Easton versuchte aus irgendeinem Grund nicht zu lachen. Natürlich, antwortete er und wandte sich an Jolie. Ich gehe davon aus, dass er sich gut benehmen wird.
Ich habe mein Bestes gegeben, damit er erschöpft ist, antwortete Jolie.

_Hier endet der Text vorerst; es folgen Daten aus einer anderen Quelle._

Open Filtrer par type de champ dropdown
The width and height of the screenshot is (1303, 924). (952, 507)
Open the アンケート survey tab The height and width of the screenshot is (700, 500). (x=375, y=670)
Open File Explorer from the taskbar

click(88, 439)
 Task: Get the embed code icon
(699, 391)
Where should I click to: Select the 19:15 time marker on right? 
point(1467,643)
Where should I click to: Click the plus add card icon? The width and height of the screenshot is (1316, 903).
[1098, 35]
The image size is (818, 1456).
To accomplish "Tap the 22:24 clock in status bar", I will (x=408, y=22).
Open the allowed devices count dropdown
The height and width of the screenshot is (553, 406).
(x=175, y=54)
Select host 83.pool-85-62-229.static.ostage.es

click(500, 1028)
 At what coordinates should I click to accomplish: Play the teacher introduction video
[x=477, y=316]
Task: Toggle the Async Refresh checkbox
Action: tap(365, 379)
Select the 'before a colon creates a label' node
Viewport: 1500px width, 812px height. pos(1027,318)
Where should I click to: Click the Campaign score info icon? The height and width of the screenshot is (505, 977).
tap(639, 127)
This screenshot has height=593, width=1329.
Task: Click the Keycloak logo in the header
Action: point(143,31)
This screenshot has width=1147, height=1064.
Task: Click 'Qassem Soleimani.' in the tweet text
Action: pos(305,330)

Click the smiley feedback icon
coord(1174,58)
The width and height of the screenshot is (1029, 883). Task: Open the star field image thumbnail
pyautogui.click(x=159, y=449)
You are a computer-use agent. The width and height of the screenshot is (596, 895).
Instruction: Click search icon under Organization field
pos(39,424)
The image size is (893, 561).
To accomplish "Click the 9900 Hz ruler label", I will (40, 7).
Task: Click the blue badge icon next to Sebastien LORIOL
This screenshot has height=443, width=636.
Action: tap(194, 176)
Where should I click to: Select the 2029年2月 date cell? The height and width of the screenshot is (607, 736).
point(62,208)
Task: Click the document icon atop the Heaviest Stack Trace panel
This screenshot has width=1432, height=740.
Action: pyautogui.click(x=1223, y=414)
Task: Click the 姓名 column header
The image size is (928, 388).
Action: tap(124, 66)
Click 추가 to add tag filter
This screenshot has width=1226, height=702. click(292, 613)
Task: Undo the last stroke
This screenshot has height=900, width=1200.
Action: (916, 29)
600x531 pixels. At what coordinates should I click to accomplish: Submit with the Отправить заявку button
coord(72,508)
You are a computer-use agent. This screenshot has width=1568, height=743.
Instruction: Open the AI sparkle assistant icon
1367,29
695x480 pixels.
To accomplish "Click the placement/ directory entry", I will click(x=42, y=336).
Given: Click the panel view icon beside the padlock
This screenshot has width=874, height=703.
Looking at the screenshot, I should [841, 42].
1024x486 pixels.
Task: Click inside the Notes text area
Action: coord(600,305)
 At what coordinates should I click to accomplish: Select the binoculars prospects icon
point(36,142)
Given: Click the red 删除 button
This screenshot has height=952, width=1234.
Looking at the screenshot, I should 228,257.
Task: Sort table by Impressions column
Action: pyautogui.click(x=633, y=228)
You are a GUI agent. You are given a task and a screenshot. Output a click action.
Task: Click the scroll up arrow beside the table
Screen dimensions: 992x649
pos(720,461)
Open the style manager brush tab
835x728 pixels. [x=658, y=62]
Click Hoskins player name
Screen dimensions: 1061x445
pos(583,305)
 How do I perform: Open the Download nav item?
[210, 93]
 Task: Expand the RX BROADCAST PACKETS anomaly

Jolie wollte am liebsten laut lachen. Mr. Stanton hatte versucht würdevoll zu erscheinen, aber er war so wunderbar von Kopf bis Fuß mit Schlamm bedeckt, dass sie kaum in der Lage gewesen war, seine bernsteinfarbenen Augen zu erkennen. Sie war sich nicht sicher, ob er ihren eigenen unziemlichen Aufzug anstarrte oder ob er nicht an den Umgang mit Frauen gewöhnt war. Man konnte ihm nicht vorwerfen, dass er geschwätzig war. Vielleicht züchtete er deshalb Pferde, dachte sie. Trotz des Schmutzes war er zweifelsohne gutaussehend. Vermutlich war er der zweitgeborene Sohn, der nicht heiraten wollte und nicht in der Lage war, einer Frau den Lebensstil zu bieten, den sie gewohnt war. Sie erwischte sich dabei, wie sie darüber nachdachte, ob ihr ein einfacheres Leben ohne die Großstadt gefallen würde. Sie liebte die Großstadt, aber auf dem Land gefiel es ihr ebenfalls.
Sie drehte sich um, als sie Elly und die Kinder hörte. Sie rannten direkt in den Stall für ihre täglichen Übungen.
Cousine Jolie!, riefen ihr die Kinder im Vorbeilaufen zu. Die Stallburschen führten die Ponys für sie nach draußen und sie konnte sehen, wie die Männer die Stute mit Hector bekannt machten.
Lass uns beten, dass Hector sich gut benimmt, bemerkte Elly, als sie die Vorstellung aus der Ferne betrachtete.